On the Server Side: More Help Utilities

Ryan continues his foray into the tundra of Winternals Software's new Administrator's Pak. Will the product get a glowing recommendation or the cold shoulder?

Last month, we looked at some of the utilities for Win 2000 and Windows NT available in the Winternals Software (www.winternals.com) Administrative pak. This time, we’ll look at the rest of the utilities…
NTFSDOS Professional Edition is a device driver that allows you to read NTFS volumes from a DOS prompt. It was one of the first Winternals Software utilities and has saved many a system administrator time and trouble when trying to access an NTFS volume on a dead NT system. It’s a straightforward utility. It installs on two diskettes and can be used on any machine. You can even make the diskettes bootable with DOS or Win 9x.

It seems the NTFSDOS software is the basis of a lot of the Winternals utilities, such as Recover (see the July 2000 column) and the ERD commander (see below). Rightly so, it delivers much needed functionality. There isn’t much to be said about this other than it works very well and if you manage a large number of NT/2000 systems, you’re going to need it.

ERD Commander is used when an NT/2000 system just won’t start. It functions as an enhanced version of the standard Emergency Repair Disk created in NT with the RDISK command. The standard ERD is designed to boot a problem system from floppy disks and perform basic repairs such as restoring missing operating system files. ERD Commander goes to the next logical step by allowing you access to a command prompt. From that prompt you can access both FAT and NTFS formatted disk volumes and perform quite a few functions, such as copying files, changing access rights, disable or enable services and change passwords.

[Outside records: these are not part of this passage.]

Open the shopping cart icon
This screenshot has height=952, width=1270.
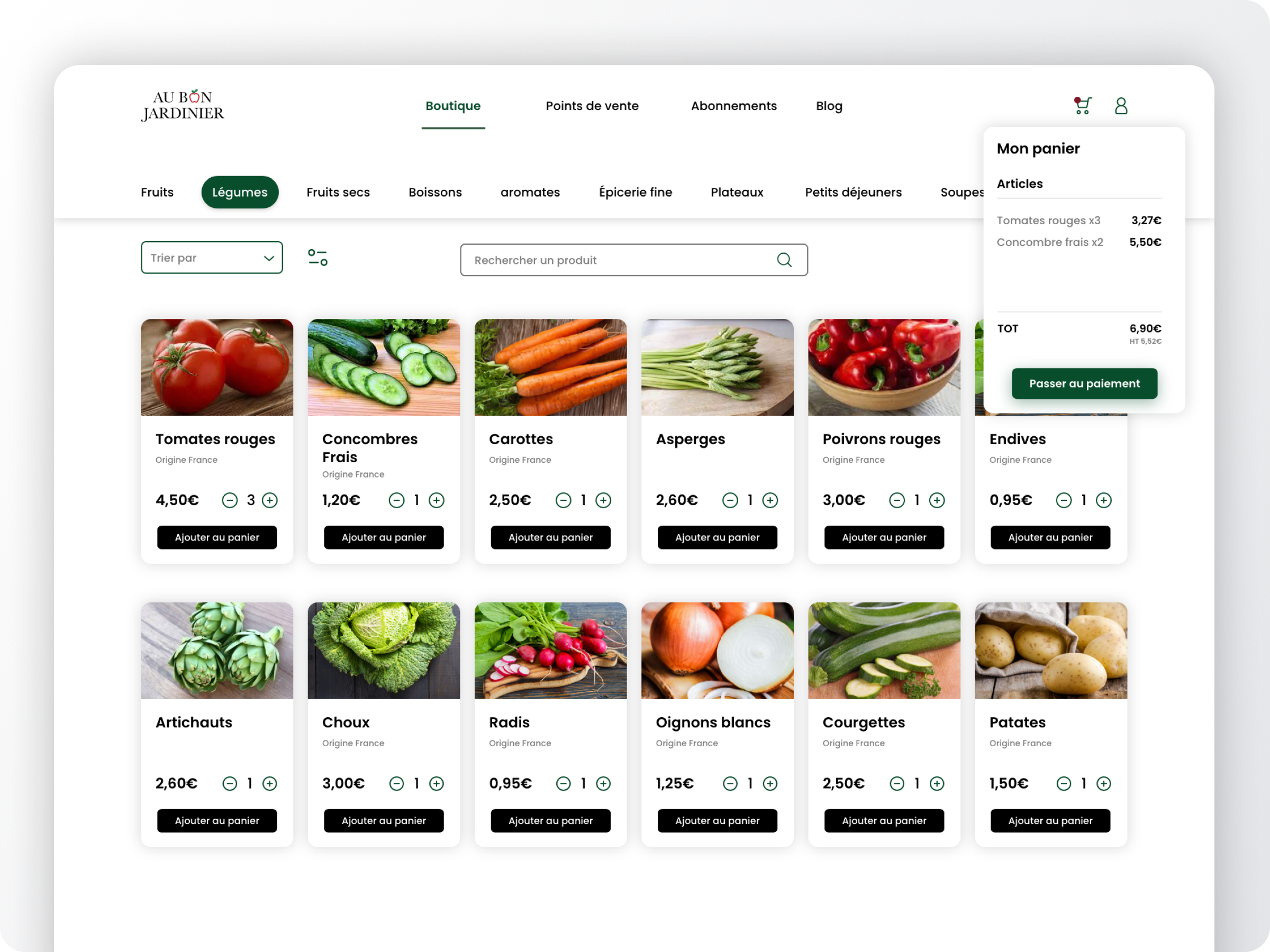tap(1082, 106)
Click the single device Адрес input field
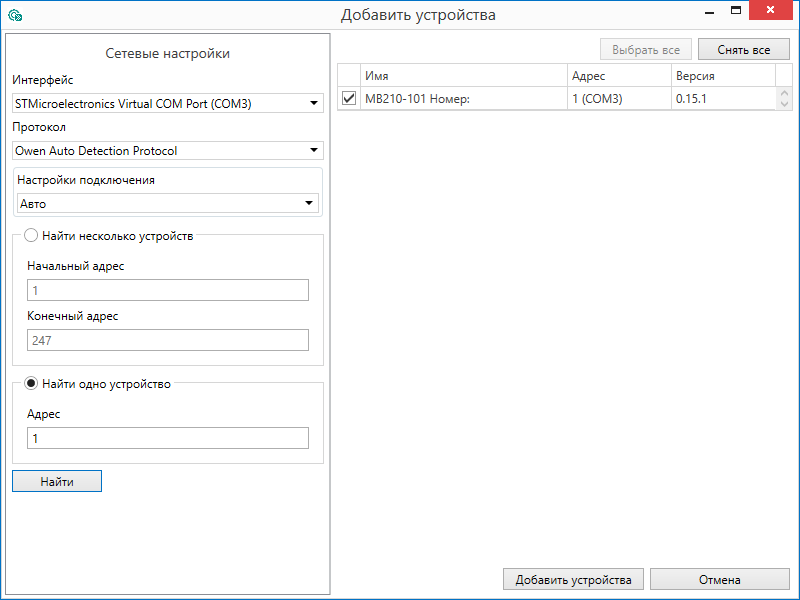 click(167, 439)
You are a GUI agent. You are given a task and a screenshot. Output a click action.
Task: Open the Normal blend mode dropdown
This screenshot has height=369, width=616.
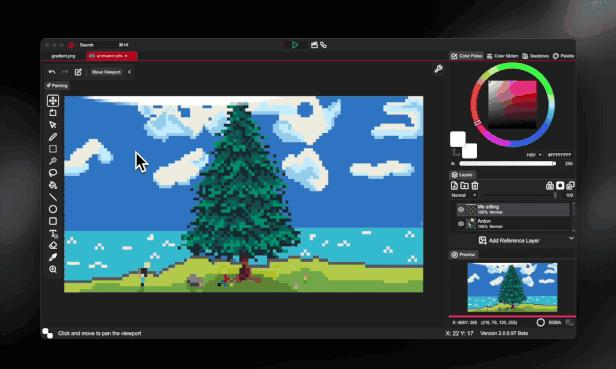pos(464,195)
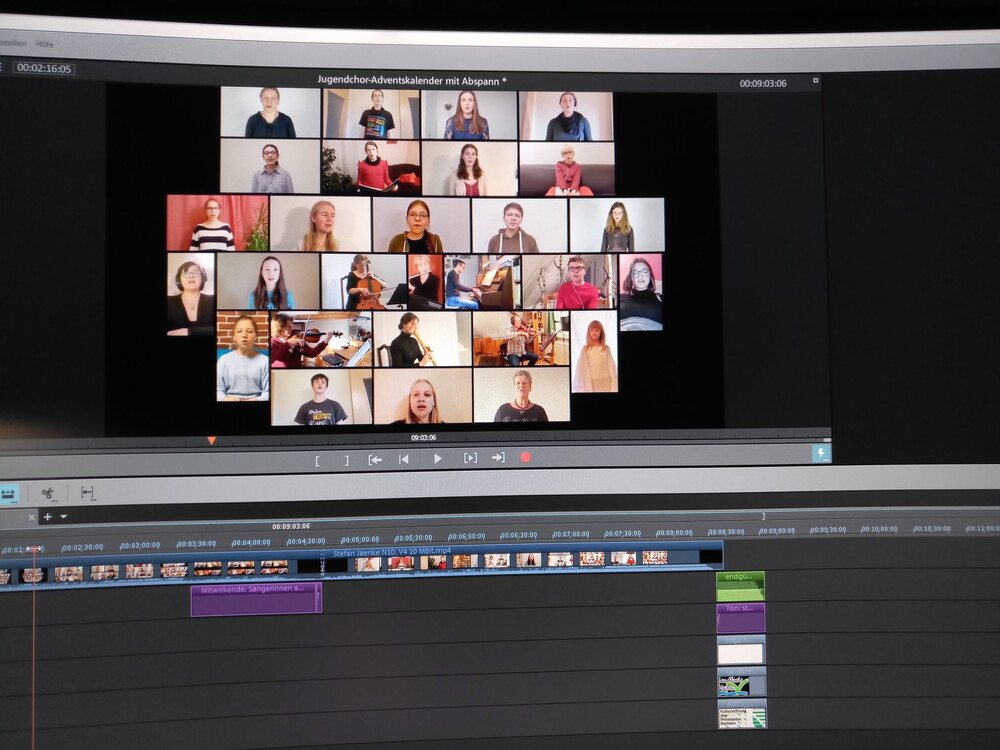This screenshot has height=750, width=1000.
Task: Go to beginning of the movie
Action: pos(404,459)
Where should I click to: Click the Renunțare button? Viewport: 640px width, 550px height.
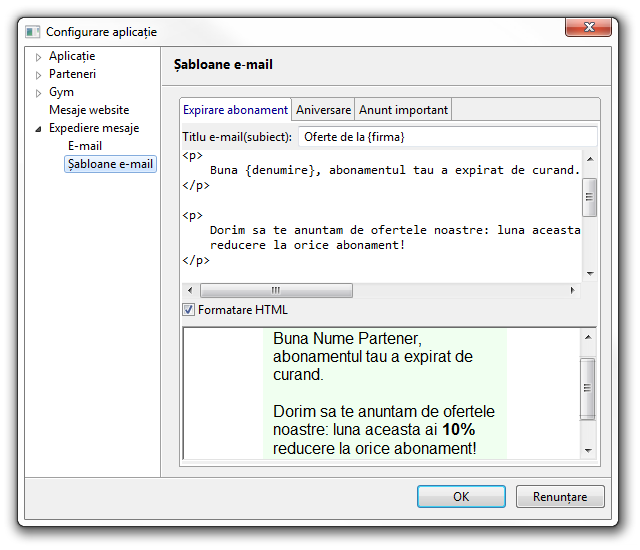559,496
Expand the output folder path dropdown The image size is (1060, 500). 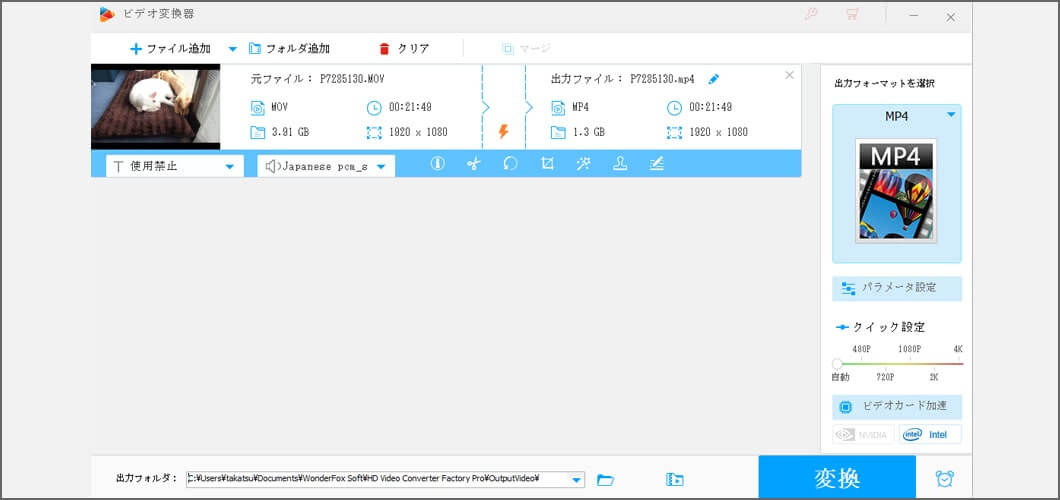pyautogui.click(x=577, y=480)
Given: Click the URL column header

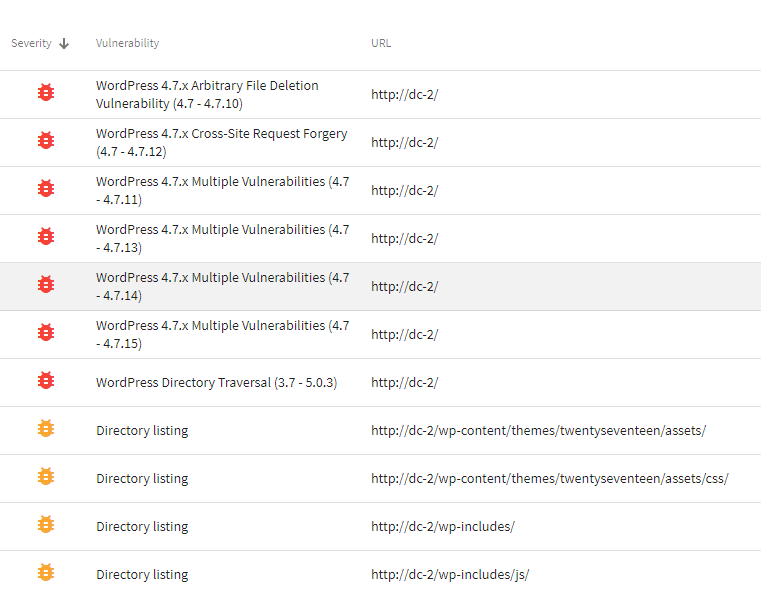Looking at the screenshot, I should tap(381, 44).
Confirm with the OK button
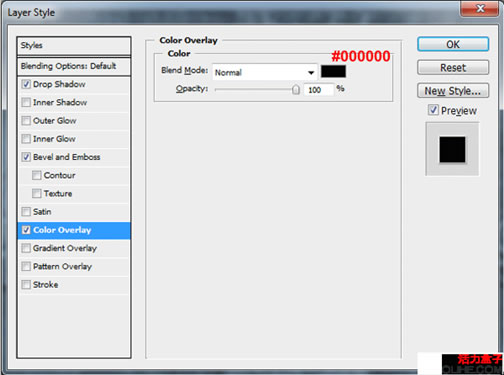The height and width of the screenshot is (375, 504). coord(453,44)
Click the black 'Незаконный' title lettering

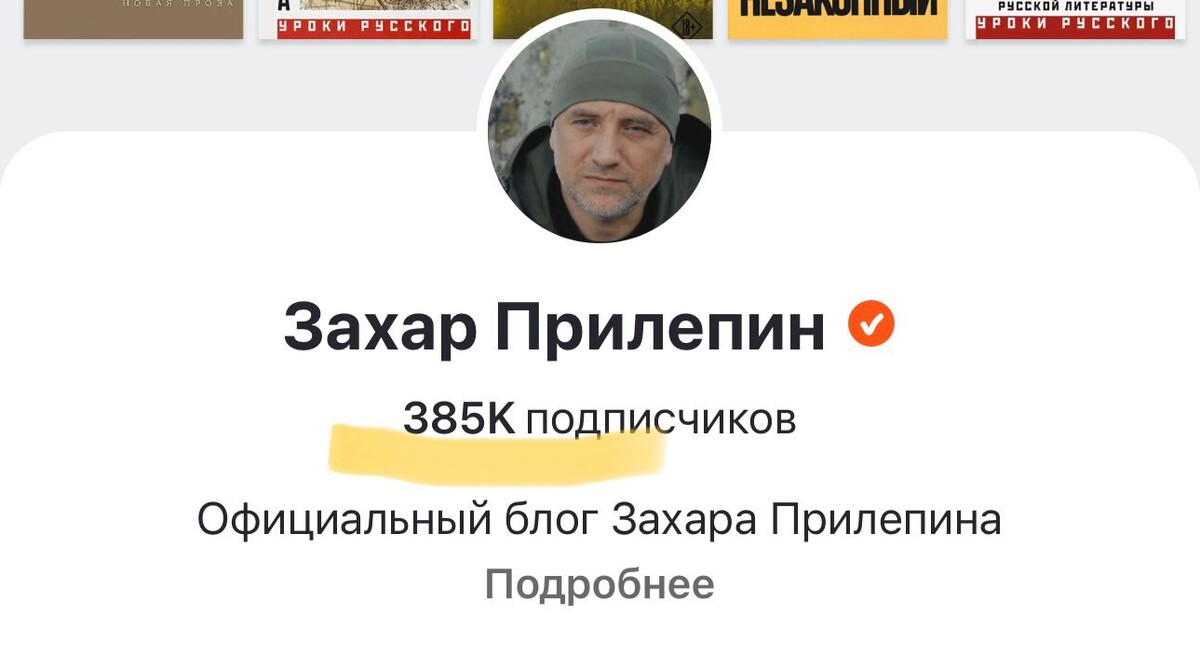pos(838,8)
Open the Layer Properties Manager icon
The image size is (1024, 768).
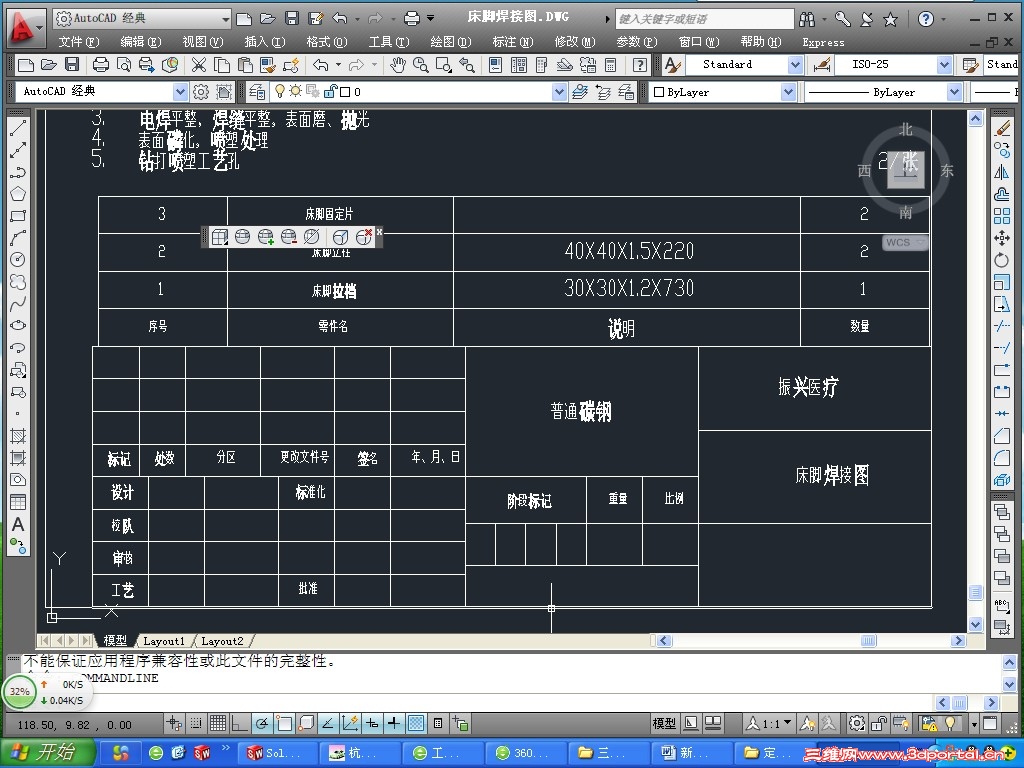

The ERD Commander setup program creates the standard ERD disk set, using NT’s setup program. It then modifies the contents of the first two disks and creates a new fourth disk. Booting a system with this set of disks results in a blue screen featuring a list of volumes and a command prompt. The prompt supports about 30 commands that allow you to navigate around disk volumes and make changes necessary to get a dead system running again. The prompt supports a help command and all the basic file management commands, such as copy, delete and rename. Unlike a Windows 9x or DOS boot disk, you can see any NTFS formatted volumes and work on them, including changing file attributes with the attrib command.

In addition to the basics, you also have access to several more sophisticated commands. For instance, the registry command loads the contents of the registry into memory. This permits several other commands to work, such as password, which allows you to change account passwords. The chkdsk command will check and repair drives. The service command allows you to change the startup behavior of services. You can disable, enable or set the service to automatically start at boot time, just as if you were using the applet from the NT Control Panel. The ftdisk command activates any fault tolerant storage settings in the registry. This means that you can access stripe or mirror sets while booting from diskettes! There is even a feature to allow you to load third-party disk drivers onto the ERD disk set so you can access other hardware, such as RAID drives.

TCPView Professional Edition is a TCP/IP network monitor. It displays and optionally logs any network activity in real time with a graphical user interface. TCPView has a number of features that make it very useful. For instance, with the real-time display, you can watch how a particular application is doing across the network.

After launching TCPView, you are presented with a window divided into two main sections. The top section contains what is called the static view. This shows a snapshot of all the "endpoints" currently active on your system. For instance, when a telnet connection is open, the static view shows a connection between the local machine and the remote telnet server. Each entry shows the process names and ID, the local address and port (your machine), the remote address and port (the server), the protocol (TCP or UDP) and the bytes sent and received. The dynamic view shows a realtime log of all TCP/IP activity as a scrolling window. Each entry shows a sequence number, a time stamp, the process name and ID, an action (such as send, receive, connect, etc.), the protocol, local and remote addresses and ports, and a status. Together, the two windows deliver a great deal of information about what a machine is doing on the network.

The program is well thought out. For instance, an option allows you to resolve the addresses of the connections so you just don’t see the IP address, but a fully resolved name. It also will interpret the port names, for instance replacing port 25 with telnet. You can both filter and highlight entries. Filter will only display those entries you want to see. Highlight allows particular entries to be more visible by adding color.